En este caso, los padres solo hemos de ayudarlos pero no imponer soluciones. Si siempre tratamos de arreglar sus conflictos, les quitamos la oportunidad de aprender a resolverlos entre ellos.
Para facilitarles el proceso de solución, tenemos que escuchar con atención- y sin tomar partido- a ambos niños para que ellos empiecen a escucharse entre sí y su comunicación vaya cambiando.:
Lidia: Manuel no me quiere prestar su bicicleta. Hoy es el día de andar en bici en la escuela.
Madre: Es el día especial de las bicicletas, ¿nos es cierto? Y tienes muchas ganas de ir.
Lidia: Sí. Todos en mi salón van a ir. Sólo yo no tengo en que andar.

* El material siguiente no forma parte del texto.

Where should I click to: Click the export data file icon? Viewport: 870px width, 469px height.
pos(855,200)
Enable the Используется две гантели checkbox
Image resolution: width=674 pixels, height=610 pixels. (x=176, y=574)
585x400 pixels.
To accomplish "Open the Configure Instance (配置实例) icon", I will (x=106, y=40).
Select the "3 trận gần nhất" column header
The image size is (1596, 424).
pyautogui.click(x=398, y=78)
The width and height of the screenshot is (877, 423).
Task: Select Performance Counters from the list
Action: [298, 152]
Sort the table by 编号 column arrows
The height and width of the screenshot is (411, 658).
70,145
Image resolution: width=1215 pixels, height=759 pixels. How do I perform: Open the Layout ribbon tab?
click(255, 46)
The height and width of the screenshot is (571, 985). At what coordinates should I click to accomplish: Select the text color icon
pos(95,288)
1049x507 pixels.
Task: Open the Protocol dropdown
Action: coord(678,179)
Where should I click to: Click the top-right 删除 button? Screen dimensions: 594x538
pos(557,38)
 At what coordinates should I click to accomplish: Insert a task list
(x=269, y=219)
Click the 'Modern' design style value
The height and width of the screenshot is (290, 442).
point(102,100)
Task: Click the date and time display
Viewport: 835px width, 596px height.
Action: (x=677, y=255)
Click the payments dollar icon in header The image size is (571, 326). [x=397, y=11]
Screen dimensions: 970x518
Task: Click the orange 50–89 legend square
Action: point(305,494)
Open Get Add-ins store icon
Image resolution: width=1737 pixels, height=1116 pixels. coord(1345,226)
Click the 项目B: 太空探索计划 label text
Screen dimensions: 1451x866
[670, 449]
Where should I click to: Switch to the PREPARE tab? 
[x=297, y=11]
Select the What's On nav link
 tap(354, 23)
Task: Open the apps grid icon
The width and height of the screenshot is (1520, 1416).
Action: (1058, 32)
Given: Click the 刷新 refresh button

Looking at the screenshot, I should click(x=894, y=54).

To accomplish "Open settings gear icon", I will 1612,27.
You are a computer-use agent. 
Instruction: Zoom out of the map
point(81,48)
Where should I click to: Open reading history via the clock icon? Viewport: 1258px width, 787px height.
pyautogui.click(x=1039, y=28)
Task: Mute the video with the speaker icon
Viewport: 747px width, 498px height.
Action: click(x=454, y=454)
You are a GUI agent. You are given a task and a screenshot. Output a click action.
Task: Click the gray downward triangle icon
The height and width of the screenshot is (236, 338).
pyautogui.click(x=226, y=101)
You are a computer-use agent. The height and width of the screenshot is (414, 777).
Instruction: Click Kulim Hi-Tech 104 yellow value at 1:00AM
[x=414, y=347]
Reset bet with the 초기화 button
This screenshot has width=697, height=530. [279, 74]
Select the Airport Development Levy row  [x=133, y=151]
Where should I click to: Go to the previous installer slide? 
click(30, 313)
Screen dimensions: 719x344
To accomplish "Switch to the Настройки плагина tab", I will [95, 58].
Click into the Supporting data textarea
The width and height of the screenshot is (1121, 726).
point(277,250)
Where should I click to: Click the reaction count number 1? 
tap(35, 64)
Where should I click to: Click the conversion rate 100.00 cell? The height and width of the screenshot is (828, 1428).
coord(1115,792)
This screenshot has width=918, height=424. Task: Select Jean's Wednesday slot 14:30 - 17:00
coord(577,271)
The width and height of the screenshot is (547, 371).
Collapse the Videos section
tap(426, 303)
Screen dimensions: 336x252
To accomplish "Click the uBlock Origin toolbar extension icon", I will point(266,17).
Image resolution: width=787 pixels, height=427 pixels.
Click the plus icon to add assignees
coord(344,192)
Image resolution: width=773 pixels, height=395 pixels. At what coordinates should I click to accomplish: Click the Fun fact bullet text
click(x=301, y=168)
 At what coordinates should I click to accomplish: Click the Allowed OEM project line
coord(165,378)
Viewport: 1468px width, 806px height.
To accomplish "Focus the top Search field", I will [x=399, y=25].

Manuel: No se la presto porque no sabe cuidarla. Ayer la dejó afuera mojándose con la lluvia. Mira, está toda mojada.
Madre: Te preocupa que esté sucia, que se oxide y se eche a perder.
Manuel: Pues claro.
Cuando son capaces de escucharse, los niños entienden la posición del otro hermano y están más dispuestos a buscar la manera de resolver el conflicto. Al final, ellos acaban hablándose directamente el uno al otro sin que sea necesaria nuestra intervención.
Nuestra presencia imparcial y nuestra manera de escuchar a cada uno sin juzgarlo, les hace sentirse libres para inventar y proponer soluciones.
Lidia: Te prometo que hoy sí voy a cuidártela.
Manuel: De todos modos no se puede usar así como está. Le hace falta una buena arreglada y se la voy a dar esta tarde.
Lidia: Yo la puedo lavar ahorita, y, si quieres, puedo limpiar las llantas, Acuérdate que bien te ayude el otro día.
Manuel: Bueno, pero cuando regreses la vuelves a lavar y la dejas debajo del tejado.
Cuando tienen a la vista las posibles soluciones- entre más mejor-, es normal que ya se encuentren más tranquilos para discutirlas, analizarlas y decidir juntos cuál es la mejor. Así les será más fácil aceptar un compromiso.